Some lines:
>>

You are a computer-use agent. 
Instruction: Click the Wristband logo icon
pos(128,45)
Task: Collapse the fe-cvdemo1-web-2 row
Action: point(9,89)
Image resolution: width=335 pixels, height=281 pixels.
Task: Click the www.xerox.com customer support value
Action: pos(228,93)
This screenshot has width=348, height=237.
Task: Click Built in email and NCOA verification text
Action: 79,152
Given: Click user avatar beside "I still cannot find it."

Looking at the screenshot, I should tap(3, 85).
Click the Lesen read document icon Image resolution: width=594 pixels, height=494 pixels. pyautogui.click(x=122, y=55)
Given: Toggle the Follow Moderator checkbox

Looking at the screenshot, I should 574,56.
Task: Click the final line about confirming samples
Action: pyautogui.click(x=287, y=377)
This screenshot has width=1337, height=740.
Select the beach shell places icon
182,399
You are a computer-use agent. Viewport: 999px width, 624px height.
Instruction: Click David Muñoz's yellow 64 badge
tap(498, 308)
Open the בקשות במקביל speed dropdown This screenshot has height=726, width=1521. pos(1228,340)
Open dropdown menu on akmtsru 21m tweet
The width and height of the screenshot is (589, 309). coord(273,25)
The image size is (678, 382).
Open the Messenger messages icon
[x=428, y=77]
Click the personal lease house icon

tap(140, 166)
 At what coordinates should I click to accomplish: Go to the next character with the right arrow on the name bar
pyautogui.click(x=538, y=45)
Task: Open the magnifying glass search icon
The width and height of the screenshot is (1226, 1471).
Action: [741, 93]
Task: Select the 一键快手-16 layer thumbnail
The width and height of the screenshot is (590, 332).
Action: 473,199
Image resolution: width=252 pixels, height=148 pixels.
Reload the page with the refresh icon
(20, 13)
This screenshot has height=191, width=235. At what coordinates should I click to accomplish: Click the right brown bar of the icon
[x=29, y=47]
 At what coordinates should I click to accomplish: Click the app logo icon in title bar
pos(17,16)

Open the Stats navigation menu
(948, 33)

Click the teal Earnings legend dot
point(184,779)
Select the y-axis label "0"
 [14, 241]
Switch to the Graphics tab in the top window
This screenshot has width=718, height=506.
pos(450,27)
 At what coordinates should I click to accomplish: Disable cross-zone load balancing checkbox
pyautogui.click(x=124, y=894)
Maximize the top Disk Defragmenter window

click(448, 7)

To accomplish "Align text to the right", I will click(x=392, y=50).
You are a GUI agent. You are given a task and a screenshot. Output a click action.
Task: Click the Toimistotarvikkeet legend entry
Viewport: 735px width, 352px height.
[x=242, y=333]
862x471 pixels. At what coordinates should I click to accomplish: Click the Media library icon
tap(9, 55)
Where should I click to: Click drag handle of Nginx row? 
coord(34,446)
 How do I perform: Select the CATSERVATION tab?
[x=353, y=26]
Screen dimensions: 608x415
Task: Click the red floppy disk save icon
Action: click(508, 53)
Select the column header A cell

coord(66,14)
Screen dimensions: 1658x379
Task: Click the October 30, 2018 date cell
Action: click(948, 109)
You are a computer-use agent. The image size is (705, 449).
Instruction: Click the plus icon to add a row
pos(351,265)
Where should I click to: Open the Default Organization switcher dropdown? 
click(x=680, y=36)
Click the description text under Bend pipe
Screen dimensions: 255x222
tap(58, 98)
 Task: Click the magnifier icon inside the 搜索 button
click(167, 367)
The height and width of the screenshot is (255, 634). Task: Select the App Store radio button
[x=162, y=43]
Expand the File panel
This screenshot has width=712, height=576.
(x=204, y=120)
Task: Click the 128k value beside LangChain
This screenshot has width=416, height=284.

<<

DIRECTIONS FOR THIS TASK. Copy all of these lines exactly as they are.

SOLUTION FOR THIS PROBLEM.
You are a computer-use agent. 
Instruction: Click the Wristband logo icon
pos(128,45)
Task: Collapse the fe-cvdemo1-web-2 row
Action: point(9,89)
Image resolution: width=335 pixels, height=281 pixels.
Task: Click the www.xerox.com customer support value
Action: pos(228,93)
This screenshot has width=348, height=237.
Task: Click Built in email and NCOA verification text
Action: 79,152
Given: Click user avatar beside "I still cannot find it."

Looking at the screenshot, I should tap(3, 85).
Click the Lesen read document icon Image resolution: width=594 pixels, height=494 pixels. pyautogui.click(x=122, y=55)
Given: Toggle the Follow Moderator checkbox

Looking at the screenshot, I should 574,56.
Task: Click the final line about confirming samples
Action: pyautogui.click(x=287, y=377)
This screenshot has width=1337, height=740.
Select the beach shell places icon
182,399
You are a computer-use agent. Viewport: 999px width, 624px height.
Instruction: Click David Muñoz's yellow 64 badge
tap(498, 308)
Open the בקשות במקביל speed dropdown This screenshot has height=726, width=1521. pos(1228,340)
Open dropdown menu on akmtsru 21m tweet
The width and height of the screenshot is (589, 309). coord(273,25)
The image size is (678, 382).
Open the Messenger messages icon
[x=428, y=77]
Click the personal lease house icon

tap(140, 166)
 At what coordinates should I click to accomplish: Go to the next character with the right arrow on the name bar
pyautogui.click(x=538, y=45)
Task: Open the magnifying glass search icon
The width and height of the screenshot is (1226, 1471).
Action: [741, 93]
Task: Select the 一键快手-16 layer thumbnail
The width and height of the screenshot is (590, 332).
Action: 473,199
Image resolution: width=252 pixels, height=148 pixels.
Reload the page with the refresh icon
(20, 13)
This screenshot has height=191, width=235. At what coordinates should I click to accomplish: Click the right brown bar of the icon
[x=29, y=47]
 At what coordinates should I click to accomplish: Click the app logo icon in title bar
pos(17,16)

Open the Stats navigation menu
(948, 33)

Click the teal Earnings legend dot
point(184,779)
Select the y-axis label "0"
 [14, 241]
Switch to the Graphics tab in the top window
This screenshot has width=718, height=506.
pos(450,27)
 At what coordinates should I click to accomplish: Disable cross-zone load balancing checkbox
pyautogui.click(x=124, y=894)
Maximize the top Disk Defragmenter window

click(448, 7)

To accomplish "Align text to the right", I will click(x=392, y=50).
You are a GUI agent. You are given a task and a screenshot. Output a click action.
Task: Click the Toimistotarvikkeet legend entry
Viewport: 735px width, 352px height.
[x=242, y=333]
862x471 pixels. At what coordinates should I click to accomplish: Click the Media library icon
tap(9, 55)
Where should I click to: Click drag handle of Nginx row? 
coord(34,446)
 How do I perform: Select the CATSERVATION tab?
[x=353, y=26]
Screen dimensions: 608x415
Task: Click the red floppy disk save icon
Action: click(508, 53)
Select the column header A cell

coord(66,14)
Screen dimensions: 1658x379
Task: Click the October 30, 2018 date cell
Action: click(948, 109)
You are a computer-use agent. The image size is (705, 449).
Instruction: Click the plus icon to add a row
pos(351,265)
Where should I click to: Open the Default Organization switcher dropdown? 
click(x=680, y=36)
Click the description text under Bend pipe
Screen dimensions: 255x222
tap(58, 98)
 Task: Click the magnifier icon inside the 搜索 button
click(167, 367)
The height and width of the screenshot is (255, 634). Task: Select the App Store radio button
[x=162, y=43]
Expand the File panel
This screenshot has width=712, height=576.
(x=204, y=120)
Task: Click the 128k value beside LangChain
This screenshot has width=416, height=284.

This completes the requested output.